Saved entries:
· · ·

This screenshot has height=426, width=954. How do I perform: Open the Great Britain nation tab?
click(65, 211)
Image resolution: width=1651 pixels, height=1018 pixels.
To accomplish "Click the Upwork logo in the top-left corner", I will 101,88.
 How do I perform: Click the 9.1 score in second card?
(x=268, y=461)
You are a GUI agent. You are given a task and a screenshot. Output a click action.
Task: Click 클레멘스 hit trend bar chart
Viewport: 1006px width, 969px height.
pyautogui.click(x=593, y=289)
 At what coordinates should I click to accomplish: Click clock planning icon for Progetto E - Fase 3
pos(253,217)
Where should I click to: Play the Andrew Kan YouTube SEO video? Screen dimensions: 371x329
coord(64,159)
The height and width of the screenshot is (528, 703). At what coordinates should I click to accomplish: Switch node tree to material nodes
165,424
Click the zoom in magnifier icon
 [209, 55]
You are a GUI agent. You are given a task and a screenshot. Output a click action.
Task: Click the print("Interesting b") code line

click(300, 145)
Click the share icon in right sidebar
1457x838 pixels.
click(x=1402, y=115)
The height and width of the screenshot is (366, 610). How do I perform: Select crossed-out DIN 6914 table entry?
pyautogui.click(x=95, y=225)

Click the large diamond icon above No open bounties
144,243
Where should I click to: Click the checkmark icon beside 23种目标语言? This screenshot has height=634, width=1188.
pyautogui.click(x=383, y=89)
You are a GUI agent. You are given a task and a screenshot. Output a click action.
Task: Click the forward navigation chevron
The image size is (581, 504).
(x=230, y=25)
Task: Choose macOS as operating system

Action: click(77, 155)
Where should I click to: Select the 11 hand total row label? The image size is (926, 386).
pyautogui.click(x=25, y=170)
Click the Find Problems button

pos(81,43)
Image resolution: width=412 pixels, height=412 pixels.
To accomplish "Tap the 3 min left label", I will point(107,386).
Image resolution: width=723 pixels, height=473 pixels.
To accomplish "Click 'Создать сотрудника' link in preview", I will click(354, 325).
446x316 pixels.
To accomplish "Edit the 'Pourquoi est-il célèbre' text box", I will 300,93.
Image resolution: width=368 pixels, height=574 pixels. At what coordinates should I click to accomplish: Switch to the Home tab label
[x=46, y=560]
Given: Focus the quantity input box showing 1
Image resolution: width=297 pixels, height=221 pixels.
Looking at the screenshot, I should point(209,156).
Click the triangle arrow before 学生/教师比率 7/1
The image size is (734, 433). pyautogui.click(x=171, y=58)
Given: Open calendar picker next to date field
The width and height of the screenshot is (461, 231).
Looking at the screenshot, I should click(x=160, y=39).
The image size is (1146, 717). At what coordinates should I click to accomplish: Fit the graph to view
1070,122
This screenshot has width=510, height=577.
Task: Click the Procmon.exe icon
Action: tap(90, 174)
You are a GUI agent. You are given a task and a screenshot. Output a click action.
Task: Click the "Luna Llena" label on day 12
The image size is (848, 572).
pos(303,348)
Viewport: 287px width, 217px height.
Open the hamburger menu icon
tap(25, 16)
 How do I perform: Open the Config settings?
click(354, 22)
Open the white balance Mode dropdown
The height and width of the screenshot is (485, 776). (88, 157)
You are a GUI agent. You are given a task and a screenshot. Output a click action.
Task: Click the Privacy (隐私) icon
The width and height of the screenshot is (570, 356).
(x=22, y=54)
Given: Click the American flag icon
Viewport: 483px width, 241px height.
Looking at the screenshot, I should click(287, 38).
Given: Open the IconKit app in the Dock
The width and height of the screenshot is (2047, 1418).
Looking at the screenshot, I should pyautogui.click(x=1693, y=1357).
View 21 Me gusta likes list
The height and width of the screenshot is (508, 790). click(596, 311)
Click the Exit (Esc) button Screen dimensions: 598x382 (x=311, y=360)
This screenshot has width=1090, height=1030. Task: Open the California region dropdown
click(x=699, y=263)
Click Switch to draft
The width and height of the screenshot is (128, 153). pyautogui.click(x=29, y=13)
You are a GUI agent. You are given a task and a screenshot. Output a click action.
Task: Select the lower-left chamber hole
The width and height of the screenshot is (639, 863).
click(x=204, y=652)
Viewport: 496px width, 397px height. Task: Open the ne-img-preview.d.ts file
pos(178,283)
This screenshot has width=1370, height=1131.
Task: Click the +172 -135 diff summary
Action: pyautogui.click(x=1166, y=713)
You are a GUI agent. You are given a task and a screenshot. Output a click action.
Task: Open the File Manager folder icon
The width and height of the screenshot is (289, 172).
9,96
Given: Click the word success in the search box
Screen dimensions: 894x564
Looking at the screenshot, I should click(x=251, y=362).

· · ·

Your task for the entries above: copy exactly the span starting with the line with "Open the white balance Mode dropdown" and going on through the line with "Given: Click the American flag icon", both lines included, and nothing else.

Open the white balance Mode dropdown
The height and width of the screenshot is (485, 776). (88, 157)
You are a GUI agent. You are given a task and a screenshot. Output a click action.
Task: Click the Privacy (隐私) icon
The width and height of the screenshot is (570, 356).
(x=22, y=54)
Given: Click the American flag icon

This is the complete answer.